A Flowered Cross

At the start of the holidays, I went to Hexham Abbey on Sunday morning to meet Sheila, who is in charge of the flowers. It’s a very important, and at times stressful, part of Abbey life, the flowers. Especially in midsummer, when wedding season is in full swing, and there is sometimes more than one wedding per week, sometimes more than one wedding per day.

Sheila is a very smart, friendly woman, who moved to the area from down South 30 years ago. I can tell that she is a bit nervous and sense that she thinks that I want to interview her in quite a formal way. Obviously, I don’t. I want to know about her life and her faith and how these overlap in the work she does in the Abbey but I don’t want to dive straight in, so we start with wedding season.

The week preceding our meeting had been a busy one for Sheila, with a number of weddings taking place, including the nuptials of Lord Allendale’s niece. It had been a suitably grand and momentous affair and Sheila and her team had done the flowers for it. (Northumberland is still quite a feudal society in many respects,  Lord Allendale and the Duke of Northumberland owning most of the county between them.)

Sheila explains that her team of 10 ladies does the flowers for most of the Abbey’s weddings. Sometimes the bride wants to bring in an outside florist (when I ask whether this is because some brides want very fashionable arrangements, she slightly raises one eyebrow and says ‘yes’) but most brides pick their colour scheme and arrangements at a special ‘Wedding Afternoon Tea’ that the Abbey organises in February each year.  All the couples marrying that year are invited and it runs on a carousel system, with couples choosing the flowers, music and order of service from the various options the Abbey offers. Sheila shows couples photos of possible arrangements and colour schemes on her iPad and most are very happy to trust Sheila with the flowers. Have there been any Bridezillas? Yes, but it’s perhaps best not to dwell on them…

Every week, Sheila and the 10 other volunteers tend the Abbey’s flowers, making sure that the displays are fresh. Sometimes this means re-doing a whole display but more often than not it’s a rolling programme of repairs and refreshment. Sheila often travels 40 miles south to buy flowers from the wholesalers but sometimes this just isn’t possible and she as to go to Hexham Tesco’s, which she doesn’t like doing. I ask if it’s like a full time job and Sheila says it can be. Was she a florist before retirement? No, but her mother was. How did she come to be in charge of Hexham Abbey’s flowers? The previous incumbent asked her if she would do a display quite out-of-the-blue, and Sheila did. Then the previous lady immediately retired and Sheila was in charge. Looking back, it was probably a little test, Sheila says, and chuckles. She still has no idea why her predecessor chose her.

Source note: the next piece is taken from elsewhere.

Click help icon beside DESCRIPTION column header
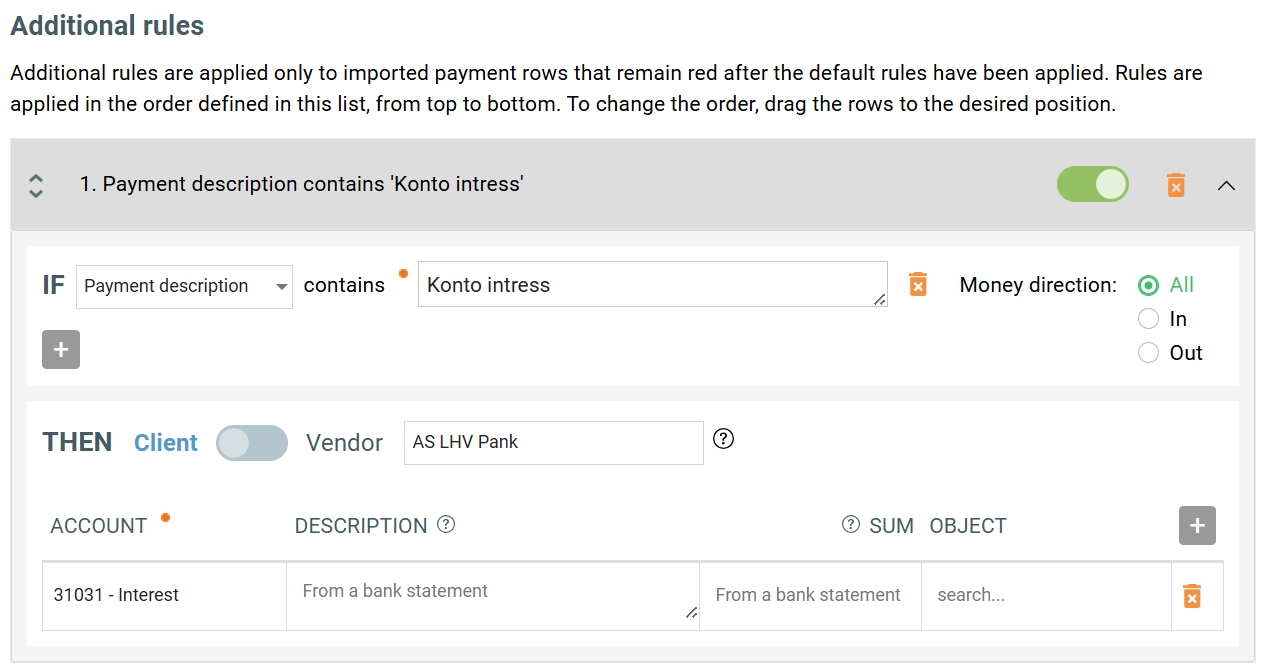 [446, 525]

Then I ask the question that I’ve been building up to. I’m scared that she’s going to look at me blankly, or even worse, laugh. Is her job as chief flower arranger a ministry of sorts?  Sheila immediately says yes. ‘Doing something you’re good at in order to help the Abbey’ is how she describes it to Melinda, who is also sitting with us and asks what this means. She loves arranging the flowers and really loves doing flower workshops. The Abbey has a thriving calendar of extra-curricular activities and Sheila once researched the symbolism of church flowers and then ran an activity afternoon, where people came to learn about the significance of the flowers in the displays. At the end of the workshop, everyone chose their favourite flower and placed it in a crucifix shape. Sheila shows us the photo of it. It’s very beautiful. ‘No design to it at all, it just turned out this way’ Sheila says, almost in wonderment.

By now Sheila has relaxed and without any questions from me, she opens up about her life. Her story is not mine to tell, especially in a public blog, but she is a remarkable woman who has survived tragedy and surprises, including the loss of a son, with grace and faith.

One thing she says really sticks with me. At her lowest, Sheila says that she felt she couldn’t go to the Abbey services: ‘I just couldn’t say the prayers, the words’. She told her friends in the church how she was feeling. One said ‘Come to the service. You don’t have to say anything. We will say the words for you.’ Sheila says that this was immensely significant to her and showed her how strongly she was held and protected by those around her in the Abbey.

We say goodbye. Sheila is off to cook a chicken dinner for all 6 of her grandchildren, including the grandson who is a living reminder of her son, and another grandson who was born last week. My heart swells for her as I watch her leave. She is full of such quiet grace. A couple of weeks later, she emails me a picture of the floral cross that she is so proud of. There was no plan to it, no formal arrangement. But it’s her favourite.